» **QUESTIONS**
(a) In the text about Khashoggi's killing, what were the death sentences later commuted to?
(b) Render this sentence from the text about Khashoggi's killing into Spanish: "The Saudis say that the team acted on its own and that the crown prince wasn’t involved."
(c) Pick up the text about Khashoggi's killing where it ends and keep writing.

Start of TEXT SECTION

Khashoggi, 59, was a Saudi citizen working as a Washington Post columnist when he was lured to the Saudi consulate in Istanbul on Oct. 2, 2018, and killed by a team of intelligence operatives with close ties to the crown prince. His body was dismembered in part with a bone saw, American officials have said, and the remains have never been found.

After first denying the murder, the Saudi government changed course and asserted that the journalist was killed accidentally as the team sought to forcibly extradite him. The Saudis say that the team acted on its own and that the crown prince wasn’t involved.

Eight men were convicted in a trial that international observers called a farce, and five got the death penalty. Their sentences were later commuted to 20 years after they were allegedly forgiven by Khashoggi’s relatives.

Agnes Callamard, who investigated the killing for the United Nations, accused Saudi Arabia of a “deliberate, premeditated execution, an extrajudicial killing for which the state of Saudi Arabia is responsible under international human rights law.”

The CIA presented the White House with its assessment in 2018, but it did not appear to change Trump’s friendly relations with Saudi Arabia and bin Salman in particular.

End of TEXT SECTION
Start of INPUT DATA

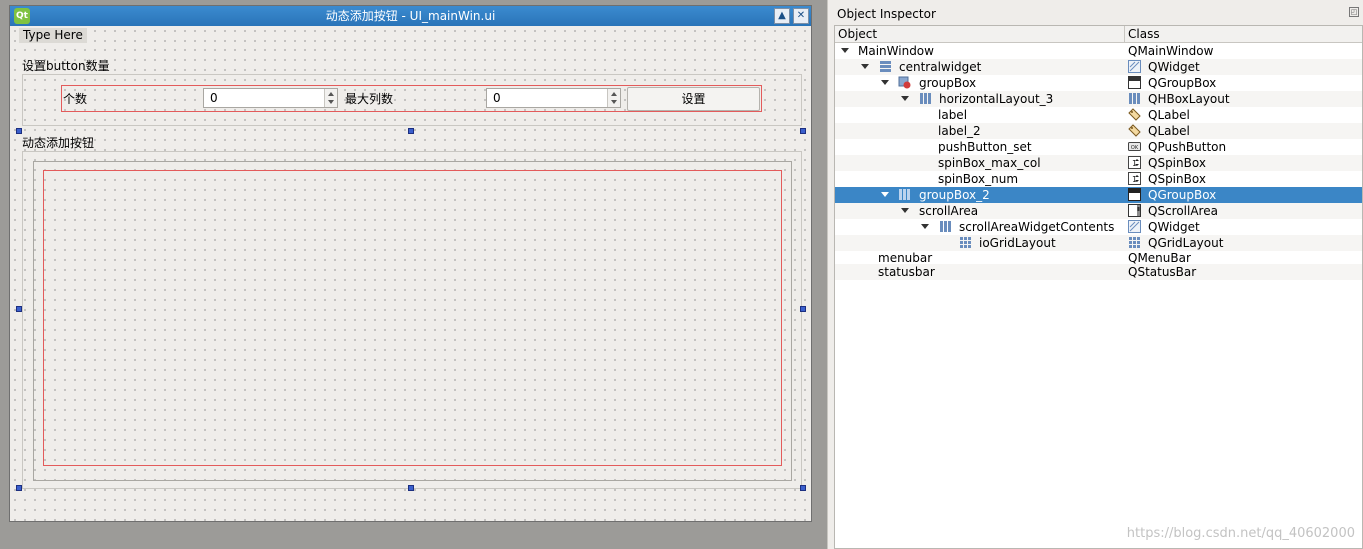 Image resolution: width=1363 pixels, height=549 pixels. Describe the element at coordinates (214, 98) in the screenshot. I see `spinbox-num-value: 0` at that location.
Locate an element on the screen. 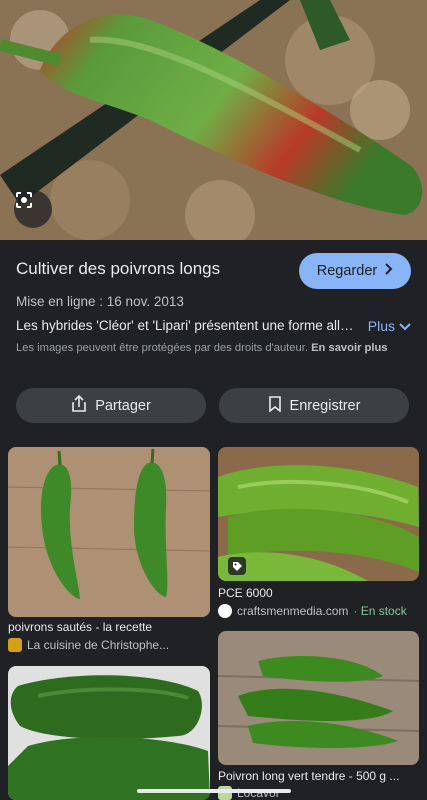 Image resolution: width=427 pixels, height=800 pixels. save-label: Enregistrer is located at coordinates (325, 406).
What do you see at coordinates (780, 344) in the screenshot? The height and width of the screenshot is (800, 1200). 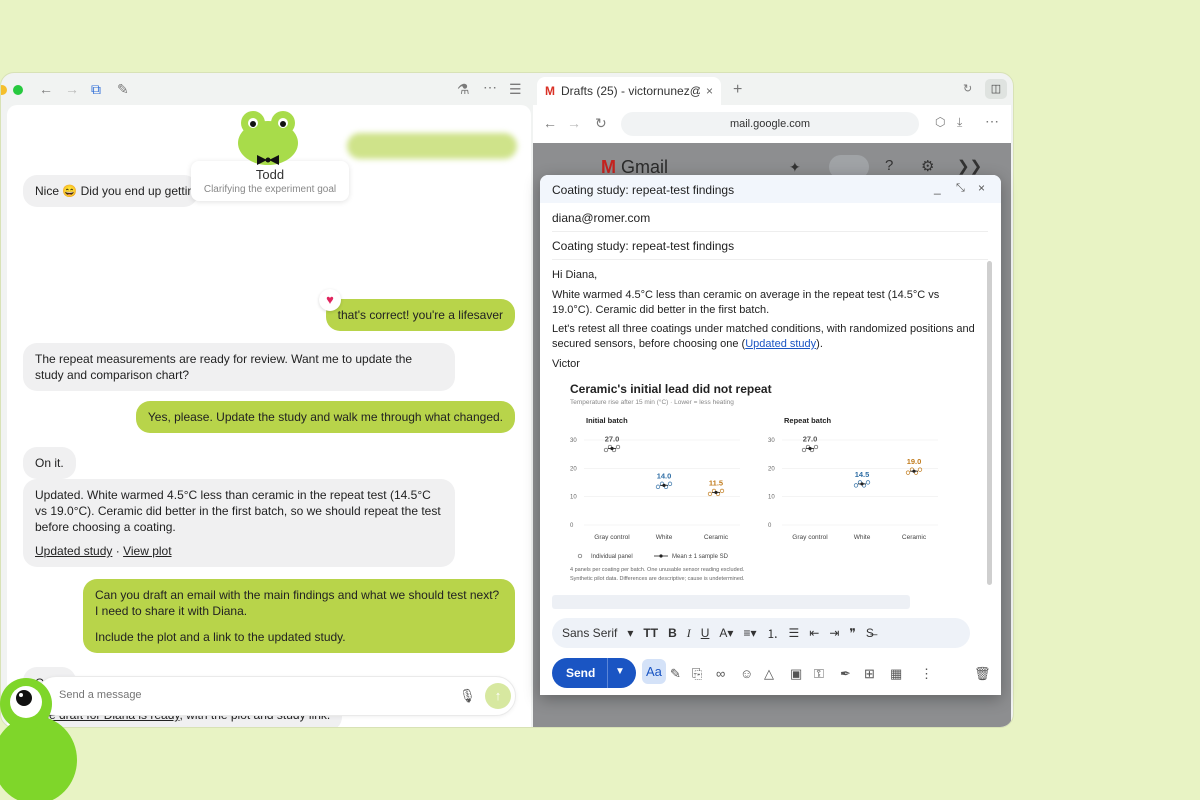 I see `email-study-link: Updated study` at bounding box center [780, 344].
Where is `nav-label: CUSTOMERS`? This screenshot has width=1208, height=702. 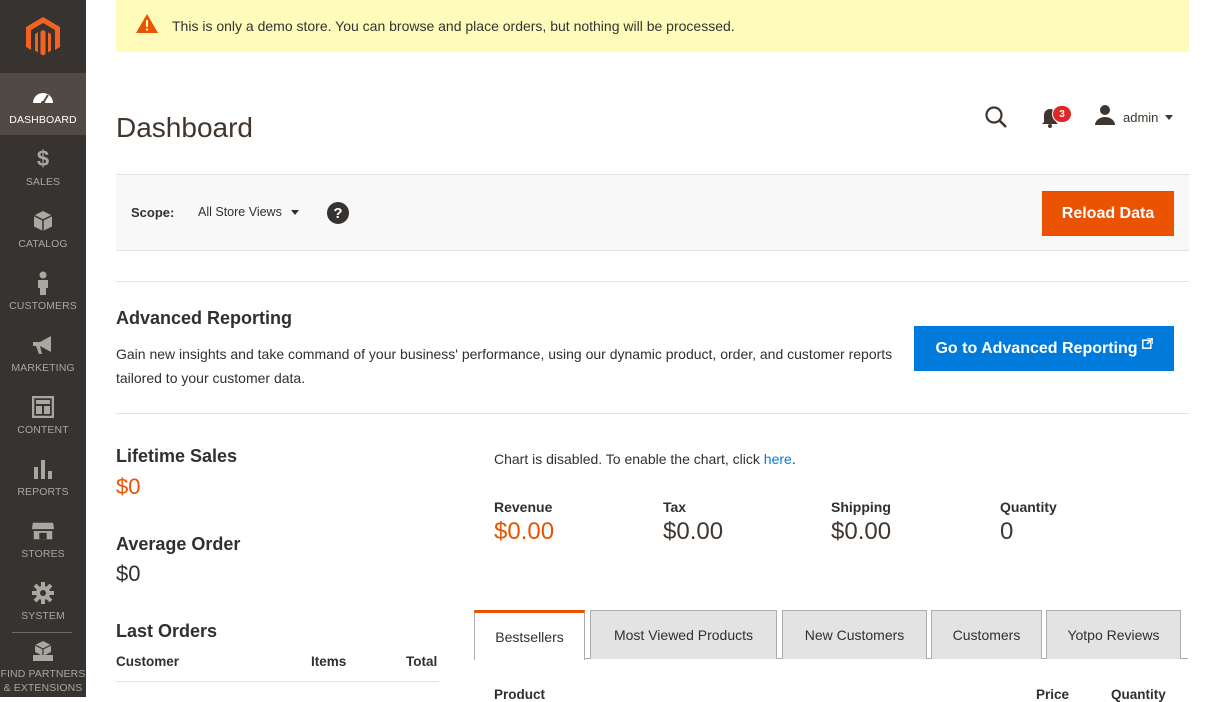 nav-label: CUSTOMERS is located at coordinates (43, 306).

End of INPUT DATA

» **RESULTS OF THE EXERCISE**
(a) 20 years

(b) Los saudíes dicen que el equipo actuó por su cuenta y que el príncipe heredero no estuvo involucrado.

(c)
Trump in 2019 bragged that he protected bin Salman from congressional scrutiny, in recorded interviews with journalist Bob Woodward.

“I saved his ass,” Trump said. “I was able to get Congress to leave him alone. I was able to get them to stop.”

“Do you believe that he did it?” Woodward asked.

“No, he says that he didn’t do it,” Trump replied.

During the 2020 election campaign, Biden promised to make the Saudis “pay the price, and make them in fact the pariah that they are.”

Biden has ended American support for Saudi’s war in Yemen, but he has not moved to cut off military aid to an important Middle East ally and counter-terrorism partner.

“The president’s intention, as is the intention of this government, is to recalibrate our engagement with Saudi Arabia,” Psaki said Wednesday.